* [Exercise]: Before you return the lines below, strip out any images and keep every word as written.

== Data extracts

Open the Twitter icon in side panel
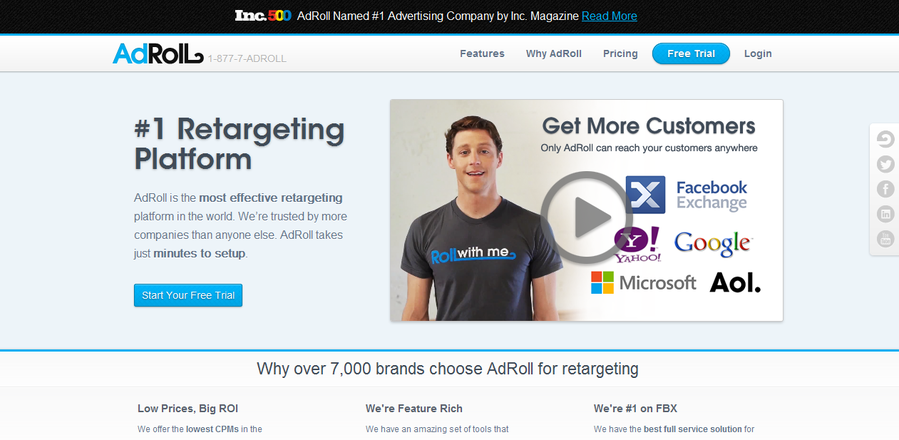pos(885,165)
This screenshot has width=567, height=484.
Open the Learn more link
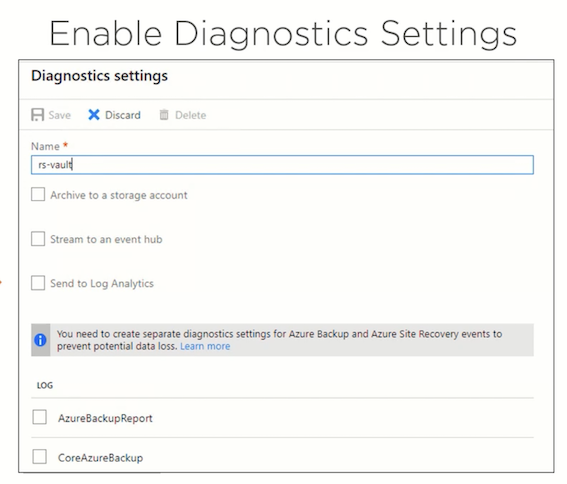(205, 346)
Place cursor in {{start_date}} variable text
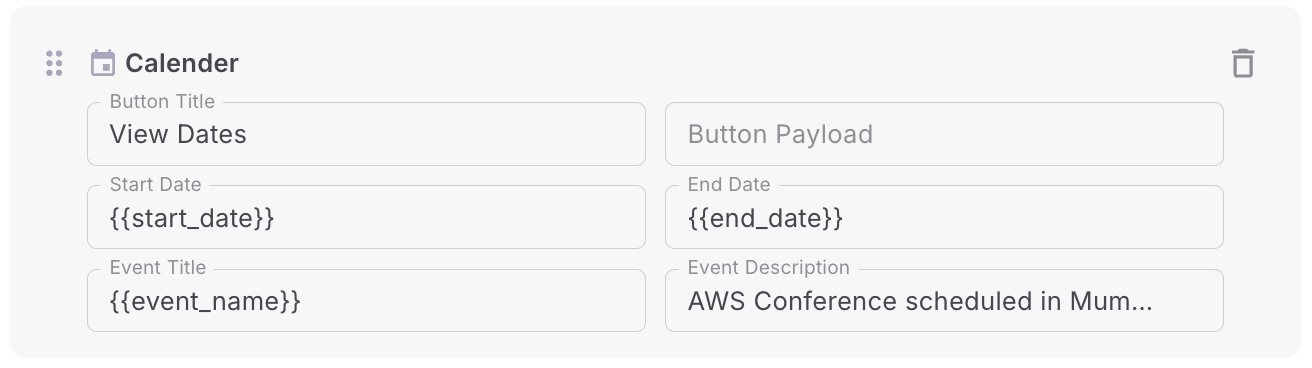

====

* [Task response]:
Open the Twitter icon in side panel
pos(885,165)
This screenshot has width=567, height=484.
Open the Learn more link
(205, 346)
Place cursor in {{start_date}} variable text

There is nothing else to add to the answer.